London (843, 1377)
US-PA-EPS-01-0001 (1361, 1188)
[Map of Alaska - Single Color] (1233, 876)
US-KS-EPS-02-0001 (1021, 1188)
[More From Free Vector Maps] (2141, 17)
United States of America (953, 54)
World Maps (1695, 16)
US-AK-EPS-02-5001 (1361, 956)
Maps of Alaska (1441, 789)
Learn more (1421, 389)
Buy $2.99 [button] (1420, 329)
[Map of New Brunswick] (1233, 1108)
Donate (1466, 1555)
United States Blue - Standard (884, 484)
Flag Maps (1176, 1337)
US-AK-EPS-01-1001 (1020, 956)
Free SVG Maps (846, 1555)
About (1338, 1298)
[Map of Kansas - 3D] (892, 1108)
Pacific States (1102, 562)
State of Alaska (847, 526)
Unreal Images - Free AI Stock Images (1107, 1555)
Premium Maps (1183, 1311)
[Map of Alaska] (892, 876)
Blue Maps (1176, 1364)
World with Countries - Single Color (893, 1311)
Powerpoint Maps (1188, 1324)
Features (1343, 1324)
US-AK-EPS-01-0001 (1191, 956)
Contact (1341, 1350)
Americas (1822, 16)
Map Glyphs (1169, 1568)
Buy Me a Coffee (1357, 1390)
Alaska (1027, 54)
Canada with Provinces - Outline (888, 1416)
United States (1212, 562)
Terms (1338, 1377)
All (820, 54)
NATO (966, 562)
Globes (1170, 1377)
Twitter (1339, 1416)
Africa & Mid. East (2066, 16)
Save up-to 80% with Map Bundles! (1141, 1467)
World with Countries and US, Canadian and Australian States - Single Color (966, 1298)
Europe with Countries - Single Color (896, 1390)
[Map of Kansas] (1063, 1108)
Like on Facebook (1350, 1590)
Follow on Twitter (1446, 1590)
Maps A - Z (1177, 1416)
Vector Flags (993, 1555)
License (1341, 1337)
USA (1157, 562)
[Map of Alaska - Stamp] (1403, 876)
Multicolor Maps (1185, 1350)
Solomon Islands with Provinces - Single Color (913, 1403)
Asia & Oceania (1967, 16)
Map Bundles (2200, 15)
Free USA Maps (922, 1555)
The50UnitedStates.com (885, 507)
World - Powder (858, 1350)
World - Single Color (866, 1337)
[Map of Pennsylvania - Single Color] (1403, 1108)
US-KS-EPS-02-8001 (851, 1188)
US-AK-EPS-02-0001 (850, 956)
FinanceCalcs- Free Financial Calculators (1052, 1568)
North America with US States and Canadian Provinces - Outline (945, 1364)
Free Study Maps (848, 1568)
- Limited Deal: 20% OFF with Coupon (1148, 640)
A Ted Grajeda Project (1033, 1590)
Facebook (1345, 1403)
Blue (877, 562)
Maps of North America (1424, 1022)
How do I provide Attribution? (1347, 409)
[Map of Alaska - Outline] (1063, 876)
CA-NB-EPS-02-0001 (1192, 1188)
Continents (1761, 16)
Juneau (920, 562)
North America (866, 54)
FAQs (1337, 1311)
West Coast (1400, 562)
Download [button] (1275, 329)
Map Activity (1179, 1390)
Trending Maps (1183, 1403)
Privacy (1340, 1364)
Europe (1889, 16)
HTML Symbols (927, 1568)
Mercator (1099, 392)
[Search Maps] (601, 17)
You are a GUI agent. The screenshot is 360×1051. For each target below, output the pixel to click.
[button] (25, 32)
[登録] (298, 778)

> Instructions to follow
Copy out each line of the data that includes the string "Canadian".

> Result of this exercise
World with Countries and US, Canadian and Australian States - Single Color (966, 1298)
North America with US States and Canadian Provinces - Outline (945, 1364)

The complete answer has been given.